Dans un système politique sain, les rivalités, tensions et autres antagonismes politiques constituent la norme et l’expression d’une dynamique interne qui reflètent la pluralité des courants, des causes et des valeurs qui traversent la société. Et si certains ont tendance à se plaindre de ce climat de rivalité parfois anxiogène, il faudrait bien au contraire s’en réjouir. Car un silence peut être ô combien plus anxiogène qu’un vacarme politique ou électoral.
Et au Maroc, nous en savons quelque chose, puisque depuis les dernières législatives de 2021 et la victoire écrasante des trois partis qui constituent actuellement la majorité, l’encéphalogramme de notre champ politique semble totalement plat.
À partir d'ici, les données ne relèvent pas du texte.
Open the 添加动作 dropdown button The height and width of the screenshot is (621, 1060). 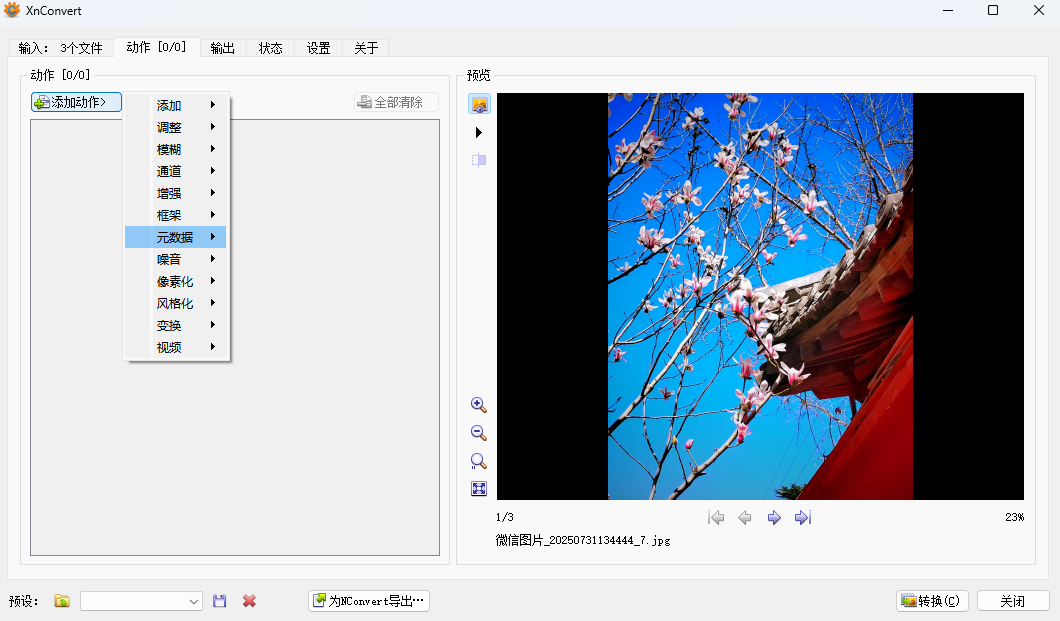[76, 102]
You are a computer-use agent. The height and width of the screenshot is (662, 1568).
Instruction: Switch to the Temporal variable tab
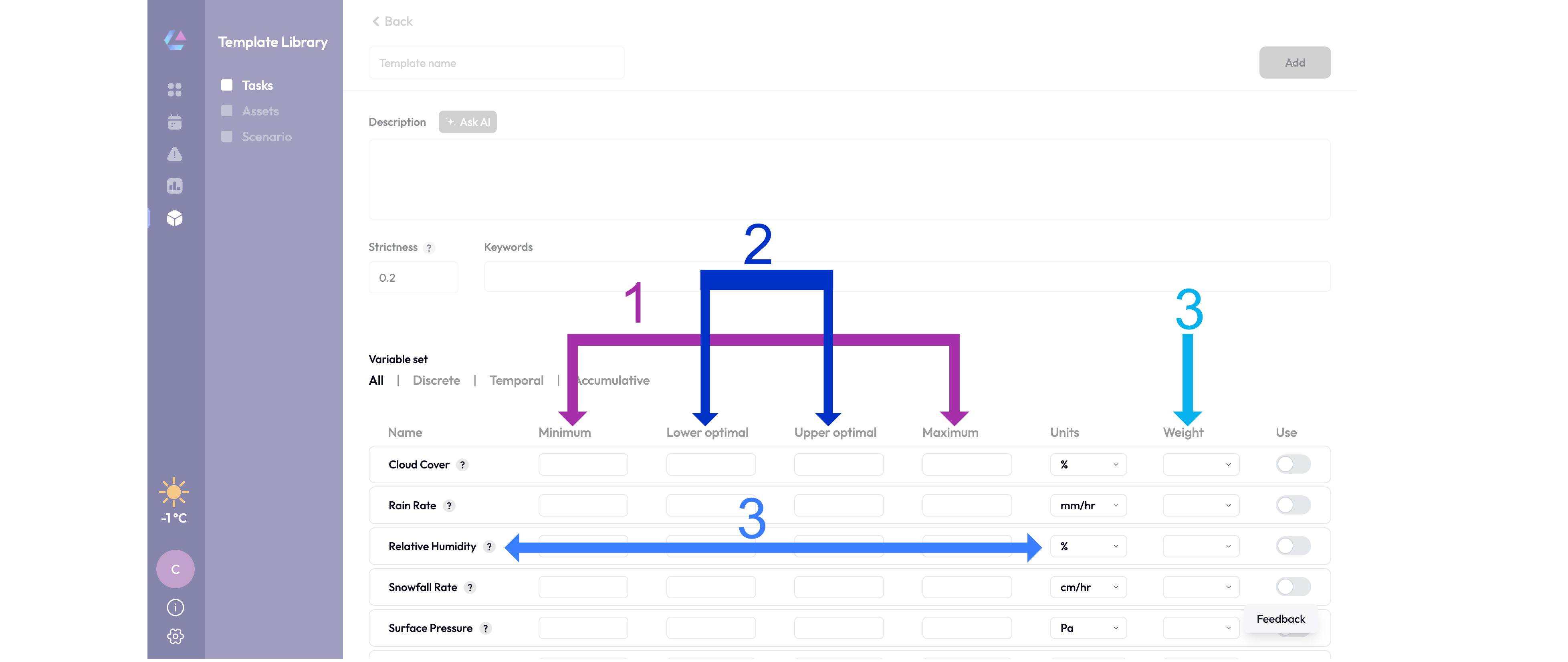[516, 380]
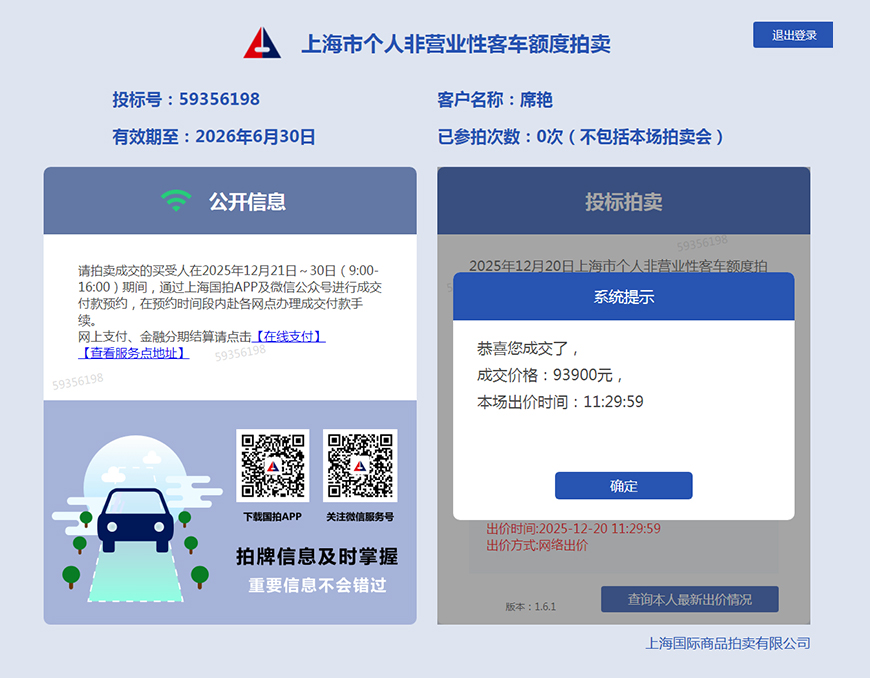Click the 上海国际商品拍卖有限公司 footer text
Viewport: 870px width, 678px height.
pyautogui.click(x=727, y=643)
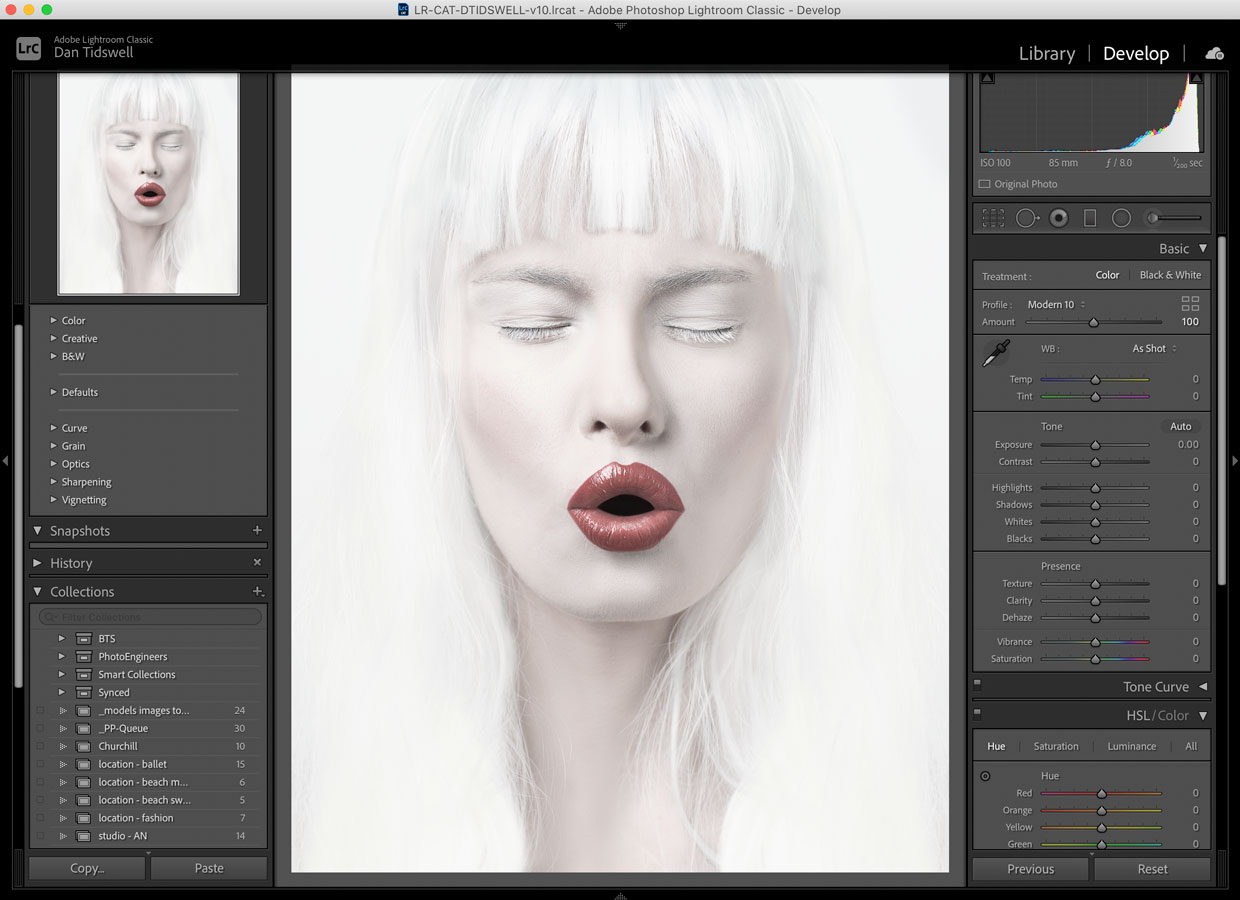Image resolution: width=1240 pixels, height=900 pixels.
Task: Select the Red Eye Correction tool
Action: point(1058,218)
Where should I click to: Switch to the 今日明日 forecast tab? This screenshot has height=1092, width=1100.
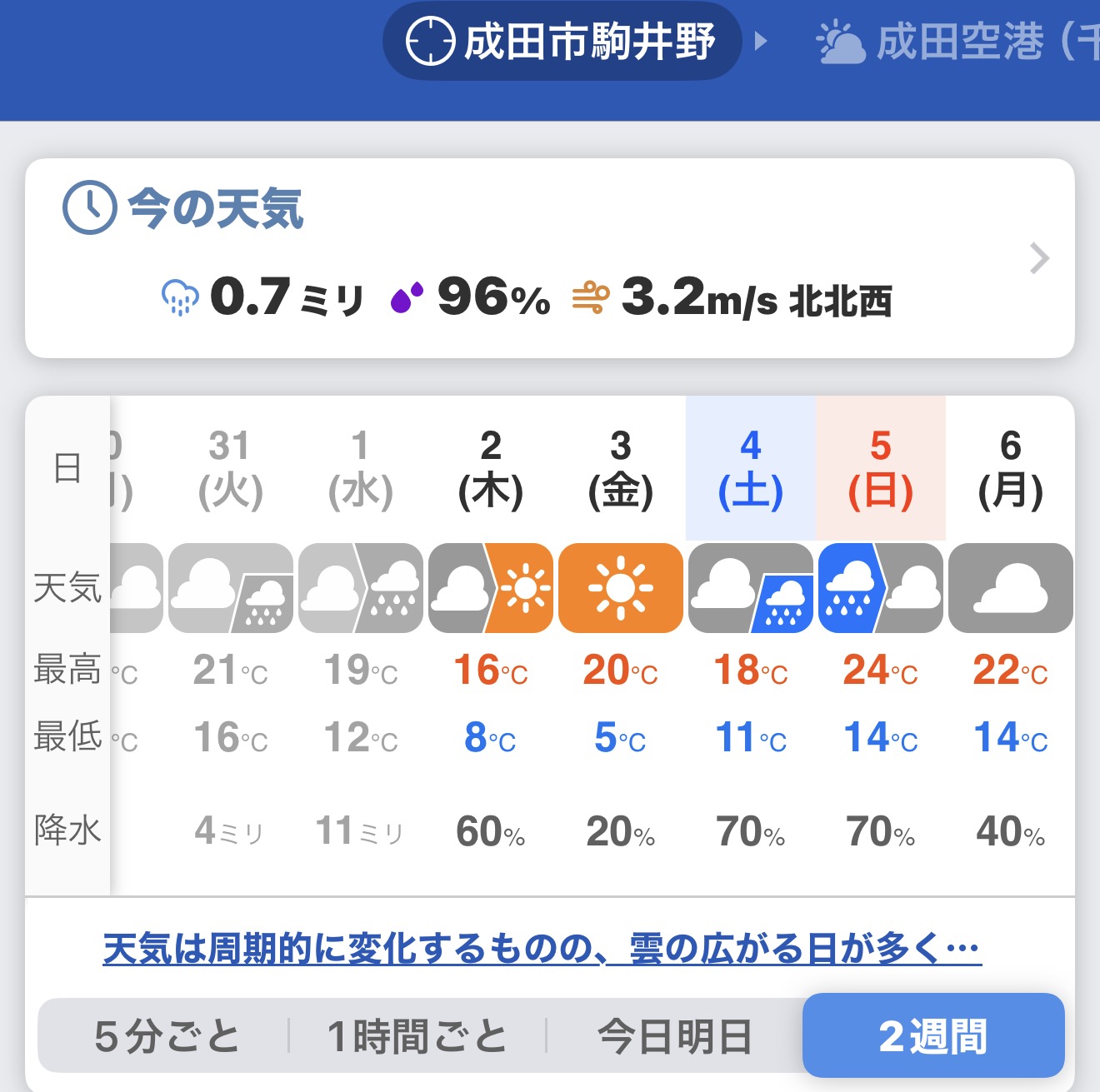[x=675, y=1037]
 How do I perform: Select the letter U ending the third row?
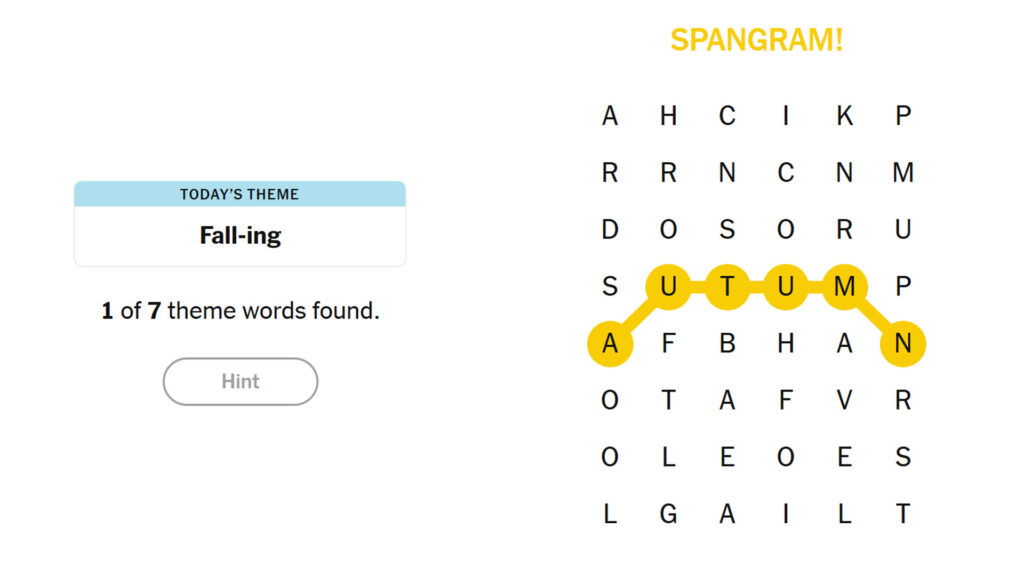coord(903,229)
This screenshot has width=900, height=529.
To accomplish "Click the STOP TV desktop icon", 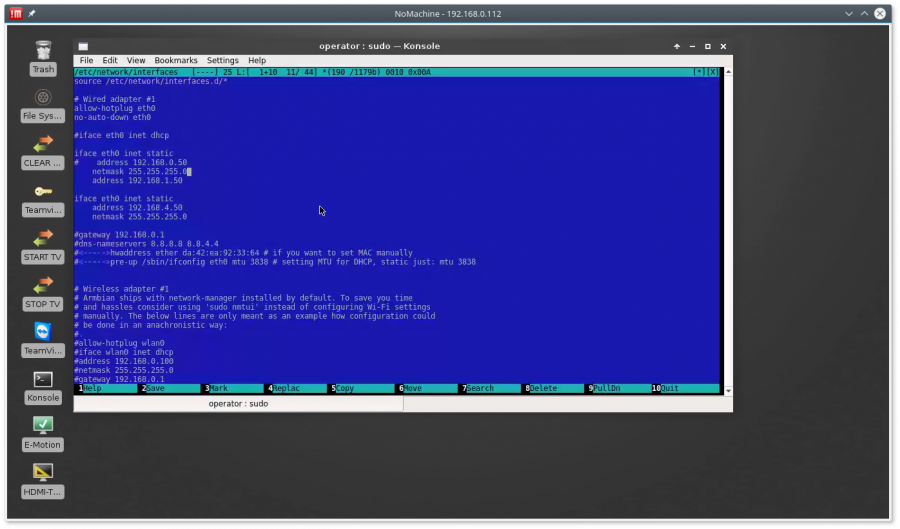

Surtout celui de l’opposition ou de ce qui est appelé comme tel.
Du point de vue scientifique, «un électroencéphalogramme plat est synonyme d’un cerveau éteint d’un point de vue fonctionnel, c’est-à-dire à la fois privé d’activité endogène et incapable de traiter des informations issues de l’environnement». Cette définition semble parfaitement correspondre à la réalité de notre champ politique qui, malgré quelques petites esbroufes et autres confrontations verbales, ne semble jusqu’à présent indiquer aucun signe de vie politique, et encore moins intellectuelle.
Certes, en tenant compte de la réalité des rapports de force objectifs, issus des dernières élections législatives, il est certain que sur le plan quantitatif, l’opposition politique ne peut pas faire grand-chose. Mais sur le plan qualitatif, beaucoup de choses demeurent possibles, voire indispensables.
Car à part pousser des cris d’orfraie ou jouer aux inspecteurs des travaux finis, l’opposition doit avant tout s’opposer, comme son nom l’indique. Mais s’opposer en amont et non en aval. S’opposer de manière constructive et pointer du doigt, lors des discussions parlementaires, les dysfonctionnements et les risques relatifs aux textes de loi avant qu’elles n’entrent en vigueur.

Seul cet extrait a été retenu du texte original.